The Court of Appeal has just ruled a landmark judgement that the recording of non-crime hate incidents is an unlawful interference with freedom of expression. The court explicitly says that such matters being recorded and stored in police databases is likely to have a serious “chilling effect” on public debate. Astonishing: some common sense…

The case was sparked by ex-police officer Harry Miller receiving complaints over allegedly “transphobic” tweets, leading to a visit by a Humberside police officer in January 2019 who recorded it as a “hate incident”. While the High Court last year ruled that the police force’s actions were a “disproportionate interference” with Miller’s right to freedom of expression, his challenge to the College of Police’s guidance was dismissed, with the court finding it “serves legitimate purposes and is not disproportionate”.
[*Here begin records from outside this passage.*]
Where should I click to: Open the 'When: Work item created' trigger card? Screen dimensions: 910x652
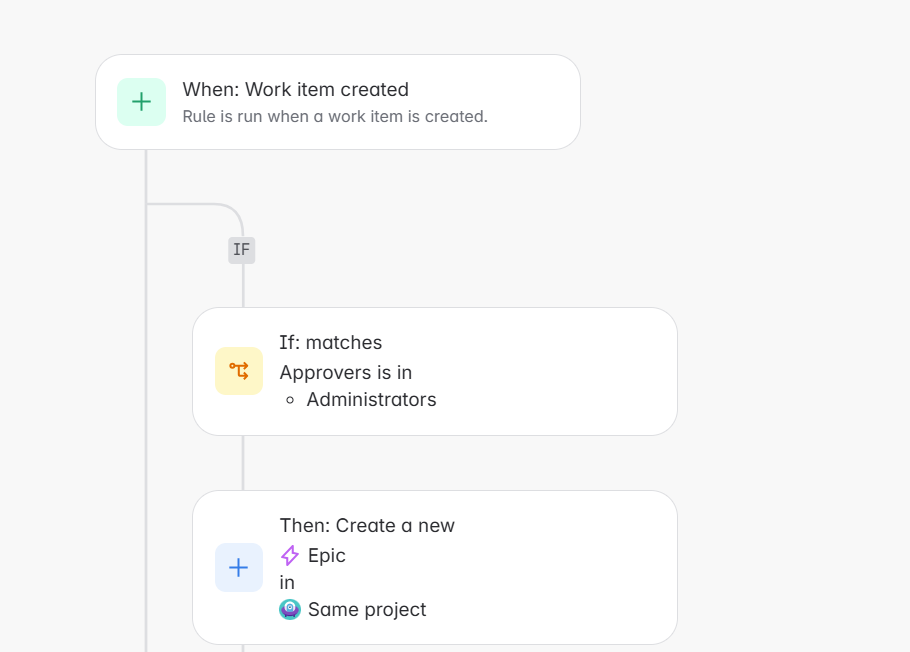[338, 102]
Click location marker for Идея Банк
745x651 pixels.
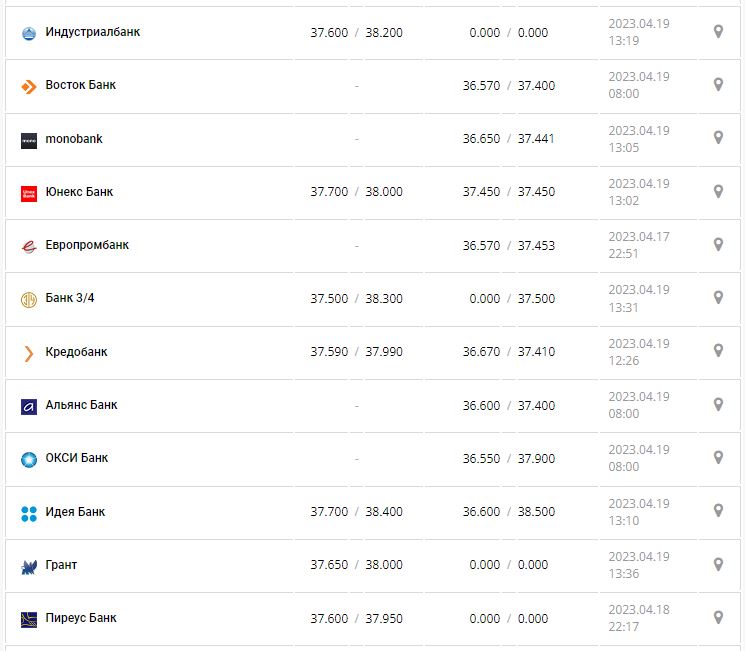(718, 511)
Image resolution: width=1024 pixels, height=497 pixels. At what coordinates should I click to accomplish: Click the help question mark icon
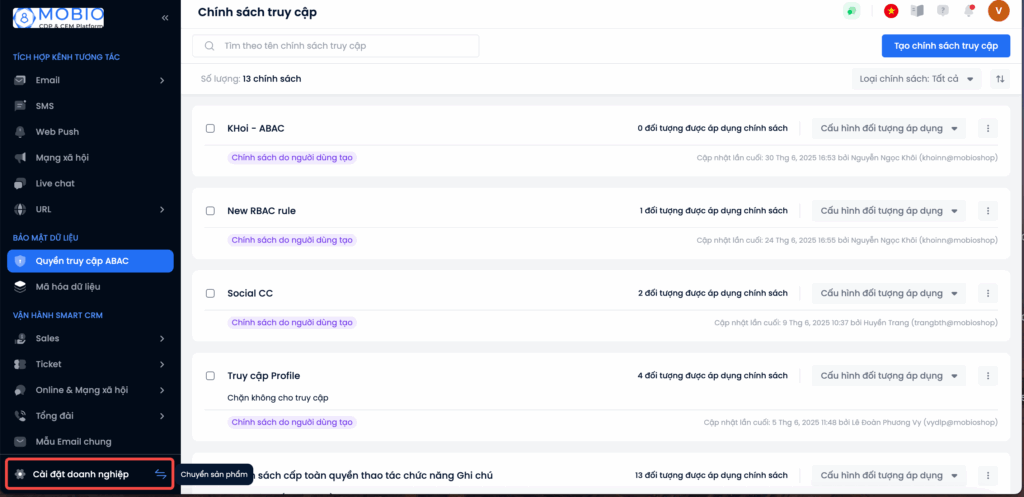(x=942, y=10)
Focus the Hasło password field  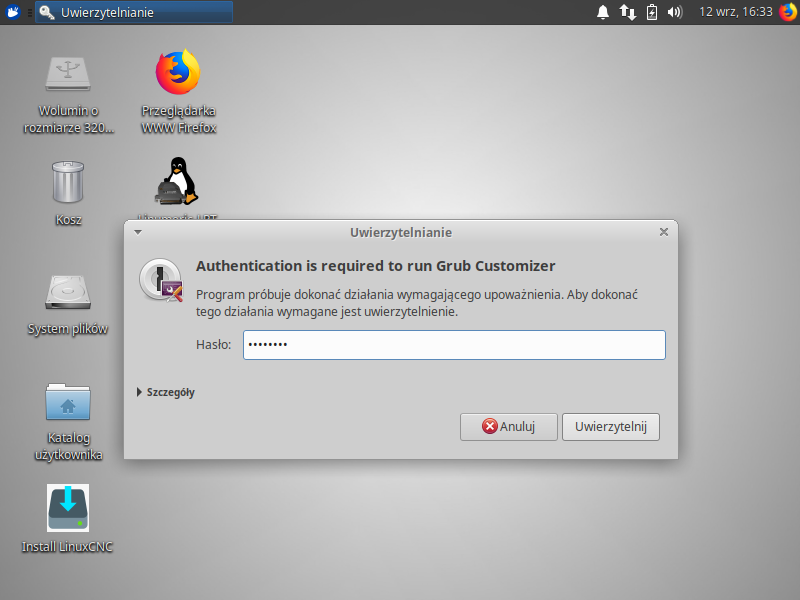tap(453, 345)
Today’s victory should be welcome to all who believe in the right to free speech both on and offline. Welcoming the judgment, Toby Young said:

“The Free Speech Union is proud to have played a part in winning this landmark victory, but the lion’s share of the credit must go to Harry Miller. Thanks to his courage and tenacity, we can all rest a little easier in our beds tonight, knowing the police are not about to knock on our doors because we’ve made an inappropriate joke on Twitter. They should be policing our streets, not our tweets.”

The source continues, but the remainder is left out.